American human rights activist

John Eibner (born June 1952) is an American human rights activist. He was the CEO of Christian Solidarity International-USA until 2021. He was on the board of the American Anti-Slavery Group, and a member of the Institute of Historical Research at the University of London.

== Life and career ==
Eibner was born and raised in upstate New York, but has lived for most of his adult life in Britain and Switzerland. He is married with two daughters.

Eibner received a BA degree in history from Barrington College in Rhode Island, and his Ph.D. in history from the University of London.

From 1986 to 1990, Eibner worked for the Keston Institute in London, an organization that monitored and promoted religious freedom in the former communist countries of Eastern Europe.

In 1990, Eibner joined Christian Solidarity International. During the Karabakh Movement (1988-1991) and the subsequent First Nagorno-Karabakh War of 1992-1994, Eibner led CSI relief expeditions to CSI to Armenians in the blockaded territory of Nagorno-Karabakh, and to Azerbaijanis displaced from their homes in Nagorno-Karabakh.
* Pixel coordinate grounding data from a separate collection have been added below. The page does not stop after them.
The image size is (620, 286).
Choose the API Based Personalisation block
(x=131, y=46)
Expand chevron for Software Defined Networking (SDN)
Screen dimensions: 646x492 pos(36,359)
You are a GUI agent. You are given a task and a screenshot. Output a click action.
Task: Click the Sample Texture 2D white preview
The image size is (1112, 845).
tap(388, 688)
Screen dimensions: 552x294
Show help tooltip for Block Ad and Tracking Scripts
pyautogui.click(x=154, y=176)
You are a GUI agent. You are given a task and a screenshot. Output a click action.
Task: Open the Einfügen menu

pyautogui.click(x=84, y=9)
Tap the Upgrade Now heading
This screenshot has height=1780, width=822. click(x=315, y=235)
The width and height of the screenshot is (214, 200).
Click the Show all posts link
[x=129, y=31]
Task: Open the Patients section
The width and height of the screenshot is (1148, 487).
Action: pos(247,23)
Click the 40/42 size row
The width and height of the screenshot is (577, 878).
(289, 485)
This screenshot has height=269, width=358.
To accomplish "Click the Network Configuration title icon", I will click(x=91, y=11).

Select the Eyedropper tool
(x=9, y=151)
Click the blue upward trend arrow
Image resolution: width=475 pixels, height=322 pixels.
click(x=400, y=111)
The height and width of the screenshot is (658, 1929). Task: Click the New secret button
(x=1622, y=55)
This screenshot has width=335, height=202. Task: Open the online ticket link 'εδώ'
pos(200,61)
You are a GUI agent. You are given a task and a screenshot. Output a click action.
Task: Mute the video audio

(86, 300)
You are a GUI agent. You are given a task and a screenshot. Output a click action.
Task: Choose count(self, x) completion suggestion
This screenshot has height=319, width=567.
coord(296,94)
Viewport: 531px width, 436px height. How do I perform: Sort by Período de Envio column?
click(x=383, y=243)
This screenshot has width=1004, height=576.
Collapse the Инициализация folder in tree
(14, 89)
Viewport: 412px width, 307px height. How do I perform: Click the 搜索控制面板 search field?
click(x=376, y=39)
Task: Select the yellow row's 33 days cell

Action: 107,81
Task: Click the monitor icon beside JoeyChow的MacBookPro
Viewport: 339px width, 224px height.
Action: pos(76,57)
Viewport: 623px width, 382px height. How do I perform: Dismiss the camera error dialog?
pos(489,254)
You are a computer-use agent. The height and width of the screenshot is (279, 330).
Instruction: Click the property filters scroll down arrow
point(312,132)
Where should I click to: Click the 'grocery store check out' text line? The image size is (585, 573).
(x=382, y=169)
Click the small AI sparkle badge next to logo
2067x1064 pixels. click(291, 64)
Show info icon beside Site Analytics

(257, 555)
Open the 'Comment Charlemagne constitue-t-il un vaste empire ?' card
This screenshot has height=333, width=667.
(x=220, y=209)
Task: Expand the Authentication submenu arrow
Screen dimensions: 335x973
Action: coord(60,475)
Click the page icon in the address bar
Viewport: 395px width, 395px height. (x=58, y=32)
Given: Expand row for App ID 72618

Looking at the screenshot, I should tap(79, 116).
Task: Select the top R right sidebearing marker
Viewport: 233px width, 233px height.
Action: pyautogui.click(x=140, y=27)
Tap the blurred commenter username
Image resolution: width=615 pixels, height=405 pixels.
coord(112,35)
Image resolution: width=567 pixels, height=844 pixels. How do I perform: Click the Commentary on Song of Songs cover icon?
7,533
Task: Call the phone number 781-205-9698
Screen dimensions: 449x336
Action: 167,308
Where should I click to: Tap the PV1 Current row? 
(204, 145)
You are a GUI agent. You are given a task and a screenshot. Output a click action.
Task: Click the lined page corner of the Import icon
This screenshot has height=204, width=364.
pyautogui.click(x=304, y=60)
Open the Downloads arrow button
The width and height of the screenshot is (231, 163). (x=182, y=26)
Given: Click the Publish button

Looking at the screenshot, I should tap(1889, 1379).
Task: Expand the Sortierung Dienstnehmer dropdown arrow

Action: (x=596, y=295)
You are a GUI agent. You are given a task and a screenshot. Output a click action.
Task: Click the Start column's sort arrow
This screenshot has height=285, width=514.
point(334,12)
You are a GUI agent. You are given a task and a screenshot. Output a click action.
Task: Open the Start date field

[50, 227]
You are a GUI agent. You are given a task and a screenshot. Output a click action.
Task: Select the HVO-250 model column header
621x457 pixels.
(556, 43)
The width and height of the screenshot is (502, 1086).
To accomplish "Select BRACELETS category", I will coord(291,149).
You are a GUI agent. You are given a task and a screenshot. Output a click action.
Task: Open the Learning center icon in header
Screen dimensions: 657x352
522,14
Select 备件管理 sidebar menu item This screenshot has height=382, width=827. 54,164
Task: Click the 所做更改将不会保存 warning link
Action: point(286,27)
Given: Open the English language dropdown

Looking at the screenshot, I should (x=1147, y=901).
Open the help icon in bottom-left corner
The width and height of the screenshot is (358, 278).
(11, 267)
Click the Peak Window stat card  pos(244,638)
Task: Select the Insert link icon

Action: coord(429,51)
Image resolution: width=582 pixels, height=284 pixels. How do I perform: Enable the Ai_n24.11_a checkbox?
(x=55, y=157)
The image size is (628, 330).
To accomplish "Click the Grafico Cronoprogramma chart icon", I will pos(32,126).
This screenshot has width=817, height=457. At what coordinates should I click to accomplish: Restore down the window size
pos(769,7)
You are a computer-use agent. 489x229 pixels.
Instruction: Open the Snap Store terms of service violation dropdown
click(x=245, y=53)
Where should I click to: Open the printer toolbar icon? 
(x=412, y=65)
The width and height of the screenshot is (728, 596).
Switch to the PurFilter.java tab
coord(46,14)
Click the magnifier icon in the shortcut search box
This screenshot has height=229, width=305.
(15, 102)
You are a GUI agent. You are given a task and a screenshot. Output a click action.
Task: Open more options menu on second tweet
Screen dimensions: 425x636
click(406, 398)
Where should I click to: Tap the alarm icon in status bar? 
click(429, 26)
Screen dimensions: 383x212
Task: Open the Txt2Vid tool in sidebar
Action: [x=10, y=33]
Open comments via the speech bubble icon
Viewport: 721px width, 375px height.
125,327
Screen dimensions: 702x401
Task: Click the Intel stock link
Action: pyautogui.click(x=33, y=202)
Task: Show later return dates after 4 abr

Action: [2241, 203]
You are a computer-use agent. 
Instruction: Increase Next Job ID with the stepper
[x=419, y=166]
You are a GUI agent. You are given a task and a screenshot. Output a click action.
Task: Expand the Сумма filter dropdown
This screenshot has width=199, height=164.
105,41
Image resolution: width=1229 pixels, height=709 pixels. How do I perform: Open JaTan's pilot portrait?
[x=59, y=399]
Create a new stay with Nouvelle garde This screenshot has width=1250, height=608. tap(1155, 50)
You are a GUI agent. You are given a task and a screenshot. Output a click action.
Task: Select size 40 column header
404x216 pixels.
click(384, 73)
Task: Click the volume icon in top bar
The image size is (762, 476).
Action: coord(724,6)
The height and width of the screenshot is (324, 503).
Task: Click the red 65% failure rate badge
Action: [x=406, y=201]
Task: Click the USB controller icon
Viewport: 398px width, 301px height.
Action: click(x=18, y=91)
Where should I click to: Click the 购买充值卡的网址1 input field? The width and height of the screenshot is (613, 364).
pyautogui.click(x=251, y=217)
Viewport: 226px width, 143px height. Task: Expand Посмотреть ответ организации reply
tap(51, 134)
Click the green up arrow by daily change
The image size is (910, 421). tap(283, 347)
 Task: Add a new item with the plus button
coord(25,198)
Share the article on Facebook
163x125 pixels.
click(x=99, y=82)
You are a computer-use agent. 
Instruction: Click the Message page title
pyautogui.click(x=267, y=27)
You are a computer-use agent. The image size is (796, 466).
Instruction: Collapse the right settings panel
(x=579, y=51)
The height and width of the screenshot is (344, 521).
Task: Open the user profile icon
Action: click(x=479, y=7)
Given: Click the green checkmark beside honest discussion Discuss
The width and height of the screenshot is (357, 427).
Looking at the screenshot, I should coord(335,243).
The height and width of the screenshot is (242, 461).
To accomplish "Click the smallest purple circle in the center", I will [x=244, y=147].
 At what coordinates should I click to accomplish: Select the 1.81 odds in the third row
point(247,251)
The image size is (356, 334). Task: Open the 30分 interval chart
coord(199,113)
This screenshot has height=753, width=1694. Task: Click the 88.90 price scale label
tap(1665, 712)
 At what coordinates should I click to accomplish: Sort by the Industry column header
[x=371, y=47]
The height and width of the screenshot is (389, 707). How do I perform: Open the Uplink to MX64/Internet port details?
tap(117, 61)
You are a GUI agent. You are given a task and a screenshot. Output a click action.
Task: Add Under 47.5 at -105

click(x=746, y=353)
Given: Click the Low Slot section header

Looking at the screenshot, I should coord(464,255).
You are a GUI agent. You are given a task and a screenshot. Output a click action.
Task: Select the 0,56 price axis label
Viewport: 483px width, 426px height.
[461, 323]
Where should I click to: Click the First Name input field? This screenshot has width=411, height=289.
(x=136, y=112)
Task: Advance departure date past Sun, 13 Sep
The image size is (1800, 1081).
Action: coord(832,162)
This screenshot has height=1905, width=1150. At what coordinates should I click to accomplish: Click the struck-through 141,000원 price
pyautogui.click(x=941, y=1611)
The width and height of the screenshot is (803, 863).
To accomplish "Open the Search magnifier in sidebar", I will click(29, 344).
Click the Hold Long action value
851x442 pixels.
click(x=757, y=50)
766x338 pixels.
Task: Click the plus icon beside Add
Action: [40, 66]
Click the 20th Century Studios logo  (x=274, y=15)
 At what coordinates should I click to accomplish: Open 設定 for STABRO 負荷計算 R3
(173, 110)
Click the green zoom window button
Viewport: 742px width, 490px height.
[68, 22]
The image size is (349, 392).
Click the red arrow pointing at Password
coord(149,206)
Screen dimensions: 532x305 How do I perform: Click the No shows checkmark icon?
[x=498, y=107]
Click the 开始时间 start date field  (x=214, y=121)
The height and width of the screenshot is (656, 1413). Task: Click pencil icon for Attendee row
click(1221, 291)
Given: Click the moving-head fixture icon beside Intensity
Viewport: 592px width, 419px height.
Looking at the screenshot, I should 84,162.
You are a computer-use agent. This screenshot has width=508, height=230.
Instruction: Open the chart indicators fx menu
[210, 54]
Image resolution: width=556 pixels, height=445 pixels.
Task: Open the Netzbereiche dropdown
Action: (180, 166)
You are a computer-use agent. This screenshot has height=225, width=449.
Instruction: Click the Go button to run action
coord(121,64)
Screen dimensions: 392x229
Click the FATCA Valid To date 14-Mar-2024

In 1992, the New Sudan Council of Churches invited Eibner to come to southern Sudan to observe the effect of the Sudanese civil war on Sudan's Christian population. The atrocities Eibner witnessed there, including mass slaughter and slave raiding by government-supported militias, led him to describe the Sudanese government's campaign against the south as "genocide" in an October 1992 article for Wall Street Journal Europe. According to author Richard Cockett, Eibner's article marks the first use of the word "genocide" in connection with modern Sudan.

Under Eibner's leadership, CSI became the first advocacy group on the ground during the Sudanese civil war. Eibner also pioneered the practice of slave redemption, partnering with local Christian and Muslim tribes to retrieve and negotiate for the release of slaves captured by Arab raiders from the north. CSI has documented over 80,000 people who have returned from slavery through this system.

In 2008, Eibner started a campaign called Save Iraqi Christians in order to draw attention to mass violence directed at Iraq's Christian minority. He has traveled to Iraq to deliver supplies to Christian refugees, document cases of anti-Christian violence, and meet with local church leaders.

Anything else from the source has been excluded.